Saturday evening will be an adventure in Argentine cuisine. Don your apron and chef’s hat and learn how to make traditional empanadas. Try other traditional foods like provoleta and chorizo while you wait for your empanadas to cook. The main course is thick juicy steak, the kind that has made Argentina famous! Sip some Malbec wine and for dessert, create your own alfajor - a traditional Argentine dessert that is a must try! The evening finishes up with an explanation and tasting of the Argentine tea ritual: yerba mate.
Length: 4 Days
What's not included:
Popular neighborhood descriptions to help decide where to book accommodation:
San Telmo is one of the oldest neighborhoods in Buenos Aires that has resisted becoming modern. On its cobble-paved streets, there are colonial big houses, old churches, museums and antique shops. During weekends, its streets offer different shows and, in its bars, people dance tango.
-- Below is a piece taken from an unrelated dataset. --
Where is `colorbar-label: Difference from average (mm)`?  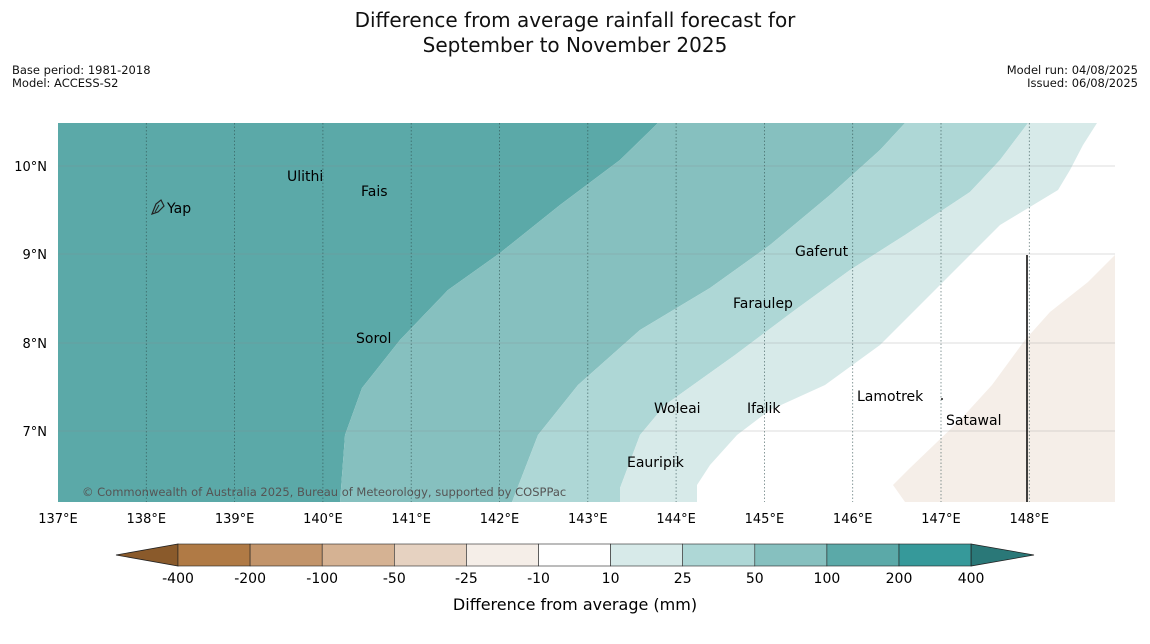
colorbar-label: Difference from average (mm) is located at coordinates (575, 604).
The restaurants and bars situated in San Telmo have turned the neighborhood into one of the favorite areas to have a wonderful night in Buenos Aires. Several bus lines cross San Telmo.
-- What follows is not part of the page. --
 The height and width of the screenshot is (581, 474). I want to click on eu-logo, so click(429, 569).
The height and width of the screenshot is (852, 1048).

Recoleta is a stylish residential neighborhood in the center area of Buenos Aires. The Recoleta Cemetery, the Museo Nacional de Bellas Artes (National Museum of Fine Arts), the Biblioteca Nacional (National Library), the Centro Cultural Recoleta (Recoleta Arts Center) and the Palais de Glace are situated on its historical streets, apart from huge mansions, embassies and luxury hotels. The traditional bar La Biela and the literary coffee-house Clásica y Moderna (Classic and Modern) are two of the main attractions of the neighborhood. Since it is located near the city center, Recoleta is crossed by a lot of bus lines and the D Subway Line.
Palermo is the largest neighborhood in Buenos Aires. The Bosques de Palermo (Palermo Woods), the Planetario Galileo Galilei (Galileo Galilei Planetarium), the Jardín Japonés (Japanese Garden), the Jardín Botánico (Botanical Garden), the Rosedal (Rose Garden), the City Zoo and the Hippodrome are situated among its elegant houses and tree-lined streets. The coffee stores, design stores, theaters, restaurants and fairs have turned Palermo into a neighborhood full of joy, both during day and night. Several bus lines, the D Subway Line and the General San Martin Railroad cross this lovely Buenos Aires neighborhood, popularly subdivided into Palermo Hollywood (north of Av. Juan B. Justo) and Palermo Soho (south of Av. Juan B. Justo, near the so-called Serrano Square).
Puerto Madero is one of the 48 neighborhoods in Buenos Aires. Due to its location, extension and view over the river, Puerto Madero is one of the most exclusive neighborhoods in Buenos Aires. After becoming obsolete as a port, the neighborhood was turned into an expanding commercial center, where many offices and buildings were built, apart from universities, restaurants and 5 star hotels. The Puente de la Mujer (Woman’s Bridge) and the Fragata Presidente Sarmiento (President Sarmiento Frigate) are the main attractions of the neighborhood. Even though there are few means of transport in the area, many of them run in its surroundings: the A, B, D and E Subway Lines, the Sarmiento Railroad (Castelar – Puerto Madero Special Service) and many bus lines.
Downtown Locals call Centro or Microcentro to the 60 blocks surrounded by the following avenues: Cordoba, de Mayo, 9 de Julio, Leandro N. Alem and de la Rabida. It includes part of San Nicolas and part of Monserrat. A lot of offices, stores, companies and banks are located in this area. Thus, at nights, during the week, Downtown is a deserted place. It is very easy to get to different places if you are Downtown, since a lot of bus lines and the A, B, C and D Subway Lines cross the city center.